Reproduce the lines starting at the one containing "Viewport: 417px width, 368px height." and ending at the one containing "Looking at the", substituting "heading" for "header" and leaving everything else unchanged.
══ Supplied material
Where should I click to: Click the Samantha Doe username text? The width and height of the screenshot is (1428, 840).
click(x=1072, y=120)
════
══ Supplied material
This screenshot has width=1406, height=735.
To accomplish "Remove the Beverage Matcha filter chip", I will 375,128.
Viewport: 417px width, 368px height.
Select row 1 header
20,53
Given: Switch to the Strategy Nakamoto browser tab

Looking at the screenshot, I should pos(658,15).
════
Written answer:
Viewport: 417px width, 368px height.
Select row 1 heading
20,53
Given: Switch to the Strategy Nakamoto browser tab

Looking at the screenshot, I should pos(658,15).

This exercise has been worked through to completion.